• _What the task asks_:
Only one stretch of the data below is wanted: the lines from the one with "Save (155, 389)" through the one with "Kapcsolat (357, 6)", repeated exactly.

• _Information shown_:

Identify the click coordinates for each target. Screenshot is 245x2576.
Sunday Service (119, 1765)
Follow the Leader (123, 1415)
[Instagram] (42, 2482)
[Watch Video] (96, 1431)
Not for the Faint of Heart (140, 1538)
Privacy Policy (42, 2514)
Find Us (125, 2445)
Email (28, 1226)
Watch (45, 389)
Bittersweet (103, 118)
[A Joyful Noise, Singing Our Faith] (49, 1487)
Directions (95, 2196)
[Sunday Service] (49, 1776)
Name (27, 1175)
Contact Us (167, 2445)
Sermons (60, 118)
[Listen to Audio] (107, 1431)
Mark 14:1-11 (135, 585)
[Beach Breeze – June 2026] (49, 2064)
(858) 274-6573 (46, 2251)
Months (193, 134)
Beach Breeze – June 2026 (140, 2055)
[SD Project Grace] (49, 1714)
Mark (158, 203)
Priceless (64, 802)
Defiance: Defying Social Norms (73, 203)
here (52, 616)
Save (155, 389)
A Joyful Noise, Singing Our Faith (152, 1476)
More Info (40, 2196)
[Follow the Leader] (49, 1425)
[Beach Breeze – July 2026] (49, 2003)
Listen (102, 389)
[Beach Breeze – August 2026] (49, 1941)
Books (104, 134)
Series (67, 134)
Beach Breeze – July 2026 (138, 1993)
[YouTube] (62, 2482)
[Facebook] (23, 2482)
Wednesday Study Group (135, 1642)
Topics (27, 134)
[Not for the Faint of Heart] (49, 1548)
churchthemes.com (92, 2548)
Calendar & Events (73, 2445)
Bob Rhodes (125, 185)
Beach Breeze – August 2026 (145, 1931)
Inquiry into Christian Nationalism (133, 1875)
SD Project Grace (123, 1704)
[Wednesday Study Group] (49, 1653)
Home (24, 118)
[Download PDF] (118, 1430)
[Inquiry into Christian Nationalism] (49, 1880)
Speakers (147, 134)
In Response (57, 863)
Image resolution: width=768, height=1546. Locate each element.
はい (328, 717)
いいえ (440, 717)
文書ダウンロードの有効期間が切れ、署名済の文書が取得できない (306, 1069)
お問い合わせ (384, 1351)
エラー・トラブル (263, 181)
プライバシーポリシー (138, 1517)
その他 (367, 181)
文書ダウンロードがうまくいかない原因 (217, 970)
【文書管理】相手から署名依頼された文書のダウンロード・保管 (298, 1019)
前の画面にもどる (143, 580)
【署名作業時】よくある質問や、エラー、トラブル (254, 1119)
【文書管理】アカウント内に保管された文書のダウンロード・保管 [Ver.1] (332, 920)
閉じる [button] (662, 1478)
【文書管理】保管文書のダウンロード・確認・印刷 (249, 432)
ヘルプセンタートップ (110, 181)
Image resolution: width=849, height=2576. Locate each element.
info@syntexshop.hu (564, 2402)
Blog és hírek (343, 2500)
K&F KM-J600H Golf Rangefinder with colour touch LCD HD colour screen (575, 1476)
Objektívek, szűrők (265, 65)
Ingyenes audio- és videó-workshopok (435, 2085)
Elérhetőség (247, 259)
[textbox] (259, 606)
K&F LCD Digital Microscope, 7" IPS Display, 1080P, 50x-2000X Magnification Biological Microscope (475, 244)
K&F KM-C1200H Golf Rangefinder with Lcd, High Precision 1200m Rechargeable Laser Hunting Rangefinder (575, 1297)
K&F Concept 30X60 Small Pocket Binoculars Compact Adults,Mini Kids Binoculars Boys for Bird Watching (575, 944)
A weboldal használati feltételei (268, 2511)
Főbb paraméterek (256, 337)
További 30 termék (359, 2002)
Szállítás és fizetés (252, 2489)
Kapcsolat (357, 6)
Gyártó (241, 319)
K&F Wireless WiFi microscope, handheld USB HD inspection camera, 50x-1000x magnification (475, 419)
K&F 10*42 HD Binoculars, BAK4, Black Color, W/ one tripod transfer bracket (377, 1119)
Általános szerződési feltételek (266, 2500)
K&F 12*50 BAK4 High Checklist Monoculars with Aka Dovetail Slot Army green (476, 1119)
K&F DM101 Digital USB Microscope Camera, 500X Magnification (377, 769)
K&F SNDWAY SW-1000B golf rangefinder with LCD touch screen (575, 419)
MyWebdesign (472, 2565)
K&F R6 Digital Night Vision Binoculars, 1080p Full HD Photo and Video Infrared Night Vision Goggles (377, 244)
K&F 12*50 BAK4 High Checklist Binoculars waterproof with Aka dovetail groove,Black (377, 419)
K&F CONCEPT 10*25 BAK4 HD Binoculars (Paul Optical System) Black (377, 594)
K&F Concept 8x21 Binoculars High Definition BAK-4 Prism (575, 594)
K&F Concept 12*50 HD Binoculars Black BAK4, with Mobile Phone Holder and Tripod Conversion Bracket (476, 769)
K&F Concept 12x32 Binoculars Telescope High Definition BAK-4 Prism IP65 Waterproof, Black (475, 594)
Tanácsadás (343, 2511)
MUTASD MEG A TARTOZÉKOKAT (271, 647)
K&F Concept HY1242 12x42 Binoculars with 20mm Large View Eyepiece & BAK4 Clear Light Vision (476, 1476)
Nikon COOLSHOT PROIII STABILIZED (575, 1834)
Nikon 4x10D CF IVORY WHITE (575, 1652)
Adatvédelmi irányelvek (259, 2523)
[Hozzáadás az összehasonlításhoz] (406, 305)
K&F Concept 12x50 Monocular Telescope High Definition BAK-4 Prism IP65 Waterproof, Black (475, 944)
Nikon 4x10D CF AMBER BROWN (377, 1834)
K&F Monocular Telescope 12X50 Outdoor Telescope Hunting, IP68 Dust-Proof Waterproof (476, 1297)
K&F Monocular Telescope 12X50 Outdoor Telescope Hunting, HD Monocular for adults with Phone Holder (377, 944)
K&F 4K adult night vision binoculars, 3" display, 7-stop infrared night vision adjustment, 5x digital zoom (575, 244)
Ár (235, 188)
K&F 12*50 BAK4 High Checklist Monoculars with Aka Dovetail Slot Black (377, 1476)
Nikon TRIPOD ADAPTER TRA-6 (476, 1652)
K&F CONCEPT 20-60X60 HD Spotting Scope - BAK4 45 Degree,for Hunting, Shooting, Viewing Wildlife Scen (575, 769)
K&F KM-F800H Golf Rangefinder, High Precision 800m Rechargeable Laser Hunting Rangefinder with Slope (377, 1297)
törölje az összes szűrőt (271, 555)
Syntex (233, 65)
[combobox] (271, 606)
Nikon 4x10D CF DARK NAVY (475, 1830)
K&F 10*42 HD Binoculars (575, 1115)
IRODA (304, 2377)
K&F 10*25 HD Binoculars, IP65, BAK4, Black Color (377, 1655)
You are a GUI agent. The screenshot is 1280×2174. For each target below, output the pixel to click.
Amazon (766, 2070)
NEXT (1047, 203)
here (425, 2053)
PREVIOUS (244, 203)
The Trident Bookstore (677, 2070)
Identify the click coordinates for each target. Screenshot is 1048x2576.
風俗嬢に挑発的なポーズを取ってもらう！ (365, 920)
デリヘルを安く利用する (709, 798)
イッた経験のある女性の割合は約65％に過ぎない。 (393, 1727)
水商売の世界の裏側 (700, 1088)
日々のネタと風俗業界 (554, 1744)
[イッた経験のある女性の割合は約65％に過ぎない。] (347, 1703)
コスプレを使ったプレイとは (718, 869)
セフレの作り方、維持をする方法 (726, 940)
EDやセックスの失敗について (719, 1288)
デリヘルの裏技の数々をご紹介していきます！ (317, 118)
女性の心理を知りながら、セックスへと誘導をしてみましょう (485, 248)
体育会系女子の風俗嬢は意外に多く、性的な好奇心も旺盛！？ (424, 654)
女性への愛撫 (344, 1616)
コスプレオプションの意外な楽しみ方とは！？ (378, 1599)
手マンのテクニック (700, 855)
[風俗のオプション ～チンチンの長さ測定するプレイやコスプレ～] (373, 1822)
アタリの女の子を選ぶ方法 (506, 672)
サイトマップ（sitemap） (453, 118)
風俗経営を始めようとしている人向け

• _Solution for this exercise_:
Save (155, 389)
A Joyful Noise, Singing Our Faith (152, 1476)
More Info (40, 2196)
[Follow the Leader] (49, 1425)
[Beach Breeze – July 2026] (49, 2003)
Listen (102, 389)
[Beach Breeze – August 2026] (49, 1941)
Books (104, 134)
Series (67, 134)
Beach Breeze – July 2026 (138, 1993)
[YouTube] (62, 2482)
[Facebook] (23, 2482)
Wednesday Study Group (135, 1642)
Topics (27, 134)
[Not for the Faint of Heart] (49, 1548)
churchthemes.com (92, 2548)
Calendar & Events (73, 2445)
Bob Rhodes (125, 185)
Beach Breeze – August 2026 (145, 1931)
Inquiry into Christian Nationalism (133, 1875)
SD Project Grace (123, 1704)
[Wednesday Study Group] (49, 1653)
Home (24, 118)
[Download PDF] (118, 1430)
[Inquiry into Christian Nationalism] (49, 1880)
Speakers (147, 134)
In Response (57, 863)
Image resolution: width=768, height=1546. Locate each element.
はい (328, 717)
いいえ (440, 717)
文書ダウンロードの有効期間が切れ、署名済の文書が取得できない (306, 1069)
お問い合わせ (384, 1351)
エラー・トラブル (263, 181)
プライバシーポリシー (138, 1517)
その他 (367, 181)
文書ダウンロードがうまくいかない原因 (217, 970)
【文書管理】相手から署名依頼された文書のダウンロード・保管 (298, 1019)
前の画面にもどる (143, 580)
【署名作業時】よくある質問や、エラー、トラブル (254, 1119)
【文書管理】アカウント内に保管された文書のダウンロード・保管 [Ver.1] (332, 920)
閉じる [button] (662, 1478)
【文書管理】保管文書のダウンロード・確認・印刷 (249, 432)
ヘルプセンタートップ (110, 181)
Image resolution: width=849, height=2576. Locate each element.
info@syntexshop.hu (564, 2402)
Blog és hírek (343, 2500)
K&F KM-J600H Golf Rangefinder with colour touch LCD HD colour screen (575, 1476)
Objektívek, szűrők (265, 65)
Ingyenes audio- és videó-workshopok (435, 2085)
Elérhetőség (247, 259)
[textbox] (259, 606)
K&F LCD Digital Microscope, 7" IPS Display, 1080P, 50x-2000X Magnification Biological Microscope (475, 244)
K&F KM-C1200H Golf Rangefinder with Lcd, High Precision 1200m Rechargeable Laser Hunting Rangefinder (575, 1297)
K&F Concept 30X60 Small Pocket Binoculars Compact Adults,Mini Kids Binoculars Boys for Bird Watching (575, 944)
A weboldal használati feltételei (268, 2511)
Főbb paraméterek (256, 337)
További 30 termék (359, 2002)
Szállítás és fizetés (252, 2489)
Kapcsolat (357, 6)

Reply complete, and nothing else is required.